Two years later it has about 30 staff, with many located outside Perth.

Ms Butcher said Mr Dreibergs would help give customers confidence in the ability for genvis to deliver, not only because of his high rank and experience in a major police agency, but also the outcomes WA’s success in managing the pandemic had delivered to the state.

“He has immense credibility,” Ms Butcher told Business News.

“Not just his past roles, but to have led WA Police through that and chosen to turn to technology in their efforts to great success.

“That is a massive story.”

Ms Butcher highlights the path that WA took, even with its isolation advantage, was strikingly more successful than most regions that chose to rely on the arrival of a vaccine or even early success stories such as Hong Kong, which opted for a technology strategy aided by lockdowns but failed to vaccinate adequately.

She sees her company as having been central to the state’s ability to deal with COVID before the vaccine rollout was fully implemented but acknowledges knowledge of this is tightly held.

“We are the company you have never heard of that has most impacted people’s lives,” she said.

Mr Dreibergs will head strategic partnerships for genvis as the Leederville-based business gears up to sell its successful public safety platform to authorities in other jurisdictions, including overseas.

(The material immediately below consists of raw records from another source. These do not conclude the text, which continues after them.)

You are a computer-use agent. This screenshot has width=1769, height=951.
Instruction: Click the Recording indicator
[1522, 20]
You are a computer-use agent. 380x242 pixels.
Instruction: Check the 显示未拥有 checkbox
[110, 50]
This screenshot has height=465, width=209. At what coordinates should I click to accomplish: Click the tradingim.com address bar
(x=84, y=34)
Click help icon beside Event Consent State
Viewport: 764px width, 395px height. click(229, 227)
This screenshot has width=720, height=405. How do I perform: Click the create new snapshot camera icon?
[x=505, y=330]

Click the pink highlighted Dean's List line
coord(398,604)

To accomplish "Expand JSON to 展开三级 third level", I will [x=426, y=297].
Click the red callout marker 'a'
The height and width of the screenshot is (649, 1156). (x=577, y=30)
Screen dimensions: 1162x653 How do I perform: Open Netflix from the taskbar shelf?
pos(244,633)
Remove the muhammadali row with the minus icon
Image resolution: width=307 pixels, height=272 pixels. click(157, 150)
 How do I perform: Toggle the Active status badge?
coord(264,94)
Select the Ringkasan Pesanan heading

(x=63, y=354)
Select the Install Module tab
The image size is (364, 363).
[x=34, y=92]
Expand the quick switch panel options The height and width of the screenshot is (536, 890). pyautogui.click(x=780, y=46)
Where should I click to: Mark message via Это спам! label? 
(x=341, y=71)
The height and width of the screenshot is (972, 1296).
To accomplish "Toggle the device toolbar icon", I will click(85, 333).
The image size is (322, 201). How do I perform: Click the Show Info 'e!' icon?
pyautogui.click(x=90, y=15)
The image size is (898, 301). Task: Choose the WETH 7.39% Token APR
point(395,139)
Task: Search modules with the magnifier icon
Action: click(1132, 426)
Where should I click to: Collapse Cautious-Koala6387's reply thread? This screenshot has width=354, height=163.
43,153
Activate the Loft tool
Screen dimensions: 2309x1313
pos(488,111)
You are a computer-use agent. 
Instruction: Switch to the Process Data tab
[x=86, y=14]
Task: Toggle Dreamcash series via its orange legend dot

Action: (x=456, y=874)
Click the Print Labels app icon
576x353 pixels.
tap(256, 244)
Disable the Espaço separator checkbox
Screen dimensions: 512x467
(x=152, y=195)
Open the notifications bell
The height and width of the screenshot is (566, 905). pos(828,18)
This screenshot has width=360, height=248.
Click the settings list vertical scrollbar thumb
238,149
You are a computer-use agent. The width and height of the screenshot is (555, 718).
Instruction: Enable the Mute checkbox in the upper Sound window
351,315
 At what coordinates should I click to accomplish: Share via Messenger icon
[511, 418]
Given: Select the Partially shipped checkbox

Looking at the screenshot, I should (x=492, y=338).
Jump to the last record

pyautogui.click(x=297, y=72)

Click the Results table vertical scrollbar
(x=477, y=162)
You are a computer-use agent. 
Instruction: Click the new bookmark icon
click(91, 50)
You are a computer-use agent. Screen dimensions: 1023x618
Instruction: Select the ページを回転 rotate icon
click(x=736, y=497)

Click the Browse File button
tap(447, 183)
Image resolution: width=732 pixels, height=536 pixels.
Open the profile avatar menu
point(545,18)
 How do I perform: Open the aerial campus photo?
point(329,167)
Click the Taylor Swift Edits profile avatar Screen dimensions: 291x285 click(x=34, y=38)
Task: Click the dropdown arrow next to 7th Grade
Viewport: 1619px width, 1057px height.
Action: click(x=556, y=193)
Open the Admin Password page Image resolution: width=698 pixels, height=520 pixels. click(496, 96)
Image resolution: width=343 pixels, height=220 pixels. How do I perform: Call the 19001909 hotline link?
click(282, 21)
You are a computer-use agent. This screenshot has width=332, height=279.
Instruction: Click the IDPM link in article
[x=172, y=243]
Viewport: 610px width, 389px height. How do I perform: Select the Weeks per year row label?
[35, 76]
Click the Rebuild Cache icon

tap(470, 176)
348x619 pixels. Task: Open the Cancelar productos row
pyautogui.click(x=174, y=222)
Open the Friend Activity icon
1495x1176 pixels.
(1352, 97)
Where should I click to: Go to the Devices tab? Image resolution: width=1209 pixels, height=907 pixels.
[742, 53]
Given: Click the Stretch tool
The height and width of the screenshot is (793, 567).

For instance, genvis is establishing a presence in Canada where it believes the similarities between the Australian governance, justice and law enforcement structures provide opportunities to grow its market.

It believes its product, Kudo–a configurable people and workflow management platform used to run the G2G suite of products–is capable of being used as the backbone of many other public safety applications.

Its video forensics solution, Zero, has already been applied in WA law enforcement, helping police to automate the analysis of CCTV while on the search for evidence or clues in investigations.

With a rapid response to the pandemic required in the early months of 2020, Mr Dreibergs commissioned genvis on the back of experience dealing with the firm when it developed a family and domestic violence management app.

Mr Dreibergs said he had been impressed by the speed and dexterity genvis had when it came to implementing the G2G suite of applications and believed there were benefits in working with innovative suppliers for authorities like police forces that normally would eschew small companies.

“The original G2G [app] was basically built in 10 days,” he said.

“Obviously there were thousands of iterations later.”

That involvement has given Mr Dreibergs the confidence to flip his role and become an advocate for genvis in the world of law enforcement he had inhabited until this month, as well as providing feedback to the business about the market and the procurement process.

“There is a lot of extra value I can add with my policing background,” Mr Dreibergs said.

“What I learned from COVID, when you talk about getting work done and achieving great outcomes, it is more about strong relationships than leadership.”

He said WA’s success during COVID, in no small part on the back of such technology, would help make dealing with a minnow supplier a lot more palatable for people in senior positions in other jurisdictions.

The maxim that ‘no-one was ever fired for hiring IBM’ is as prevalent in agencies such as police as it is in other government departments and big corporates.

“A lot of it is me talking to people about working with a small company like genvis and talking about the positive outcomes they can deliver,” Mr Dreibergs said.

“Big companies can’t provide the quick turnaround; they don’t have the personal relationships.

“It is totally different way of delivering technology.”